The challenge for Purple Cow Organics and other soil-focused companies, like Good Dirt, is explaining to consumers the difference between their products and those at a lower price point.
Al Newsom, who co-founded Good Dirt with his wife, Suzy, says another important element of quality soil is probiotics, something people tend to overlook.
“We’re not the only company that has beneficials in our mix, but that’s a key to plants [having] a good start,” says Newsom, who has been a sales representative at Ball Seed for 18 years. “It makes plants more efficient in taking up nutrients.”
When he talks to consumers about soil, he talks about the importance of creating a “living soil.”
Both Hartberg and Newsom agreed that in-person workshops and seminars to communicate this to independent garden center customers are beneficial for all involved; the garden center and supplier can sell more products, and consumers will have more success in their gardens.
“Maybe they are hosting a seed-starting seminar or a vegetable seminar, but they can publicize their [soil products] and get people who are invested in that component,” Hartberg says.
Sometimes soil-specific discussions can also be successful, especially when it’s tied into organic vegetable gardening or environmental stewardship.
“Garden centers can invite their soil reps. They don’t have to rely on their own staff,” Hartberg says. “They can bring in a soils expert or a gardening expert who can do that seminar for them.”
Garden centers can also teach their customers about the importance of quality soil by running a looping video near the department and including educational articles in their regular newsletters, and they can ask the soil companies for help.
Beyond soil health
Newsom says that no matter how good the soil is, customer (and even staff) education has to go beyond soil health. The No. 1 mistake he sees from both employees and consumers is overwatering. The second is poor planting techniques.
“If there’s a new independent garden center that wants to pick up the Good Dirt products, we pretty much insist that they allow us to come in and train their staff,” Newsom says. “We are also developing POP material for the IGCs that will hopefully give the consumers some basics and have it where the employees at the garden center don’t have to be there to talk about the product necessarily. The next thing that we are working on is instructional videos.”
Being in the industry so long, it’s easy to take knowledge for granted and assume people know more, so Newsom tries to consider the perspective of a new gardener.

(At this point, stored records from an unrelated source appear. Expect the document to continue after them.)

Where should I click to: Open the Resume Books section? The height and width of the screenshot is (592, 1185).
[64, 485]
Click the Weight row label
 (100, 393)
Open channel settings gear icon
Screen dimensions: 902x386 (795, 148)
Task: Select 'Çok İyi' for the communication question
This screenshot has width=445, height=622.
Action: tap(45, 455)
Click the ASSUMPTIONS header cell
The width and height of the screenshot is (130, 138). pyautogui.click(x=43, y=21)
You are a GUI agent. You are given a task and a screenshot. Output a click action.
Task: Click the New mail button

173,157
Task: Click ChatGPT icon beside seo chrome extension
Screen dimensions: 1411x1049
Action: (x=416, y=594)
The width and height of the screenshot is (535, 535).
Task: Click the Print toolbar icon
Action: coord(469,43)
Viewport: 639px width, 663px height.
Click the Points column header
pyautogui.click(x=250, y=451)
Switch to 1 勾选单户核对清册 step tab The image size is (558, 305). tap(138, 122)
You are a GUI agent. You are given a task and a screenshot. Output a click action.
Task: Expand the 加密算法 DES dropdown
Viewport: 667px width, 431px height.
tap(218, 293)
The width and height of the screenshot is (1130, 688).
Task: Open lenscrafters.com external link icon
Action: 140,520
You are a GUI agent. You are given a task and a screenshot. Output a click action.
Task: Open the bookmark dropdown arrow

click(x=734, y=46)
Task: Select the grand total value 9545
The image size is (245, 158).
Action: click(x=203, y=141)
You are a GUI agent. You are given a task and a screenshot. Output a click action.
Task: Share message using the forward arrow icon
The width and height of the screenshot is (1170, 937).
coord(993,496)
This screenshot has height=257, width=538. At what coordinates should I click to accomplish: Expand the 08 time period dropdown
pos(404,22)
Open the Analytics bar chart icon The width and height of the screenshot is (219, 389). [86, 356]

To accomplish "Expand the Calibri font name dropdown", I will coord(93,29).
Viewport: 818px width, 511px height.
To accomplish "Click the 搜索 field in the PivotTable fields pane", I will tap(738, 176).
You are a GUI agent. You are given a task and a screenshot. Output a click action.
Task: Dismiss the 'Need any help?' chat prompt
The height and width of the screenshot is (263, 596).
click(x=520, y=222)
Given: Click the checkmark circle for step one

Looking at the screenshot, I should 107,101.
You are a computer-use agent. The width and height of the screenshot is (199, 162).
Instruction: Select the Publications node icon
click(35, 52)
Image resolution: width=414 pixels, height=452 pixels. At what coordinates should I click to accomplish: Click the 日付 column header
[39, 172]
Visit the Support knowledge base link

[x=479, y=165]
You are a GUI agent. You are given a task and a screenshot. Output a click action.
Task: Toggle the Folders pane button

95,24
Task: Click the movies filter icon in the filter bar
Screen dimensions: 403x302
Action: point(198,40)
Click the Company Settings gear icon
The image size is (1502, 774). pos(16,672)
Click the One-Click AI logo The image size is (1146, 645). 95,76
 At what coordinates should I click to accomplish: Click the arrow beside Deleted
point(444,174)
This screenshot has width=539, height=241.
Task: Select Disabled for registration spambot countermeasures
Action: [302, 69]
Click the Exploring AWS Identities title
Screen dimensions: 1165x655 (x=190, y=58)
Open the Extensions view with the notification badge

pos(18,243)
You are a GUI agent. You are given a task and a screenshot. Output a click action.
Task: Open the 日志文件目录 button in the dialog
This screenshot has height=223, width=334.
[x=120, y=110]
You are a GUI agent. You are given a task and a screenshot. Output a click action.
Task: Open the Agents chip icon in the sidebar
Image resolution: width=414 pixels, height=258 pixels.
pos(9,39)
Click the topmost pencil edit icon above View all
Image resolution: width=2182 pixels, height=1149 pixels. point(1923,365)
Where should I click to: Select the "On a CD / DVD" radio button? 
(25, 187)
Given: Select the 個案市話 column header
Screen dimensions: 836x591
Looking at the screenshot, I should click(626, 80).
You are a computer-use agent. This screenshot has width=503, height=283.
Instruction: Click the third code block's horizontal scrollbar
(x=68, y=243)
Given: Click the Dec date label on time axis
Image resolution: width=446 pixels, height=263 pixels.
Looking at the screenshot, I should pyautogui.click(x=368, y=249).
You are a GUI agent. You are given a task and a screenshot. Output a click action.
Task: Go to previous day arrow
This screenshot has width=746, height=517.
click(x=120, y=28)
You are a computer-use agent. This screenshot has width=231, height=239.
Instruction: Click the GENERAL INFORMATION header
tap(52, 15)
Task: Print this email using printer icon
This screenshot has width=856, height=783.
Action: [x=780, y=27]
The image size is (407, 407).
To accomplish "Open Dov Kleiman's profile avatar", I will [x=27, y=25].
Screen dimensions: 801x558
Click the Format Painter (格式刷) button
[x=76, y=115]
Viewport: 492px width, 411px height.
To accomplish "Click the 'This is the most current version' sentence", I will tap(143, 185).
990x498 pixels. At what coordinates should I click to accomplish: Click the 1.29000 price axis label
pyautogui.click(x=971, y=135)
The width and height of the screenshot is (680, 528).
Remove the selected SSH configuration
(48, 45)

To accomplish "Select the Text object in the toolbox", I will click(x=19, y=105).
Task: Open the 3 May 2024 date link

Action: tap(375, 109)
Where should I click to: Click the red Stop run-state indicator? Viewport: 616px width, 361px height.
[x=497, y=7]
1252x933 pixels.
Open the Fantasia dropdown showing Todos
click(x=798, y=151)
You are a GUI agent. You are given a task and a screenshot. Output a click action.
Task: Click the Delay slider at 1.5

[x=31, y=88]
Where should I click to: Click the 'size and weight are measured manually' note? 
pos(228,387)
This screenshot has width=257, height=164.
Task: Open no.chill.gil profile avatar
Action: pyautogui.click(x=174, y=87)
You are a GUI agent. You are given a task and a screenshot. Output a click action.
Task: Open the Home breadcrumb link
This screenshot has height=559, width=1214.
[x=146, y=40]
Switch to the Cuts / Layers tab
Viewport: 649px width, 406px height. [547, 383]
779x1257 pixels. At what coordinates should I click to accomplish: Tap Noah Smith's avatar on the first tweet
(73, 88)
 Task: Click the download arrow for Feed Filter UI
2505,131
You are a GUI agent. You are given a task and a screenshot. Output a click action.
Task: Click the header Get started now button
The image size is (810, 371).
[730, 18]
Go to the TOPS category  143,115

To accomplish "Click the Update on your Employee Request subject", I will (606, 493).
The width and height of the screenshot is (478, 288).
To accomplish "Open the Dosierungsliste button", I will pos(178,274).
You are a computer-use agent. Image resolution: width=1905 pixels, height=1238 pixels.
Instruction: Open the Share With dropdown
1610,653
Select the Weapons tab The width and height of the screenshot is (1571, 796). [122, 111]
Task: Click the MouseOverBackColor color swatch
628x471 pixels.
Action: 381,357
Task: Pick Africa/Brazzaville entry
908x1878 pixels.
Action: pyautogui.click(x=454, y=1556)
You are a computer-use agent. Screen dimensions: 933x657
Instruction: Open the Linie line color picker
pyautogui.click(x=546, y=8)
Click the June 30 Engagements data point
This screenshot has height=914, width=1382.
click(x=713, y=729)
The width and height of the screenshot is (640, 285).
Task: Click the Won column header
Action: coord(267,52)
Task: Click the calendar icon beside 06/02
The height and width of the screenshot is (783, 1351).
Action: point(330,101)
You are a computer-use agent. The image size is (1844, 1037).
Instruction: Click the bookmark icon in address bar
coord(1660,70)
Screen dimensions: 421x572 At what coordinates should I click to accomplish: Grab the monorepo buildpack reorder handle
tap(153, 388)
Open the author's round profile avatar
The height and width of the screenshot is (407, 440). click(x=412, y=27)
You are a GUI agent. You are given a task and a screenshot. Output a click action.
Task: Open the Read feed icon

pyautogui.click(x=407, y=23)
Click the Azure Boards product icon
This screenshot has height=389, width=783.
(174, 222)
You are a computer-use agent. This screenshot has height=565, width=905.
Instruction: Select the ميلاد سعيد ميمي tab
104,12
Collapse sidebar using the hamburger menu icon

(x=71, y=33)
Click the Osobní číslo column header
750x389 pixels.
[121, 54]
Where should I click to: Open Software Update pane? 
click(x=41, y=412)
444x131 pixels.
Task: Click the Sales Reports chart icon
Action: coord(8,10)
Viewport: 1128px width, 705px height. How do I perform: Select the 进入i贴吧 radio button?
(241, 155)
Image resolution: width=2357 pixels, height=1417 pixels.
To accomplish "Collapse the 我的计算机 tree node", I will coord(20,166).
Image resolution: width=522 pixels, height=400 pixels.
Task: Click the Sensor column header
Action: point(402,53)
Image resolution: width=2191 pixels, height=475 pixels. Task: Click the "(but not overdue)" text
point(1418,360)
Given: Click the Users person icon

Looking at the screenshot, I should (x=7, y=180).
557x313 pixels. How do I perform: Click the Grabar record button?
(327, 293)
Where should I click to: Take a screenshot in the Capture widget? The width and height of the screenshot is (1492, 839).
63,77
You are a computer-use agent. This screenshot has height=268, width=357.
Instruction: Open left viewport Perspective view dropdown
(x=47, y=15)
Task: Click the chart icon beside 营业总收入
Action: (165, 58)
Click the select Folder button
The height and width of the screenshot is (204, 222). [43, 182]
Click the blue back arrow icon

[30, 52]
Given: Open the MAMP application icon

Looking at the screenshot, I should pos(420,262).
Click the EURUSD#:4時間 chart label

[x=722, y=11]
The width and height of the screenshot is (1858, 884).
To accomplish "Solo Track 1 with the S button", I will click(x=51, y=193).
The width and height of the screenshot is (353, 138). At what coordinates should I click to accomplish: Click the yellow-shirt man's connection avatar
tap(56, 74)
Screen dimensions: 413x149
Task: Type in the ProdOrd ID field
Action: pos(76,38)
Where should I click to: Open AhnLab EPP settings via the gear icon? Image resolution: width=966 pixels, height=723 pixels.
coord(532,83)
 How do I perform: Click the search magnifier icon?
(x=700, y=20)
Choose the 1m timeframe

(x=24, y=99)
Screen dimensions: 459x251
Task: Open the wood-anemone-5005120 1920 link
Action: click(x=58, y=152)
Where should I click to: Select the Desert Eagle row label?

“Someone bought our soil conditioner, and he didn’t mix it in or know it was a soil amendment. He spread it right on top,” Newsom says. “That’s the challenge we’re up against.”
Newsom says he was inspired to develop Good Dirt because of his frustration with products on the market and losing plants in his garden. He knows many first-time gardeners get fed up easily and quit gardening if they have one bad experience.
“I want everyone else to catch that same gardening fever that I have and experience the enjoyment of the gardening lifestyle. It is my therapy. If I need a break, I go out in the yard and pull weeds. We entertain our circle of friends,” he says. “People need to be successful when they are gardening to catch that fever. When you’re building a house, the most important aspect is the foundation. And if you don’t have a good foundation, you’re going to have problems. It’s the same way with growing plants; you have to have that good foundation.”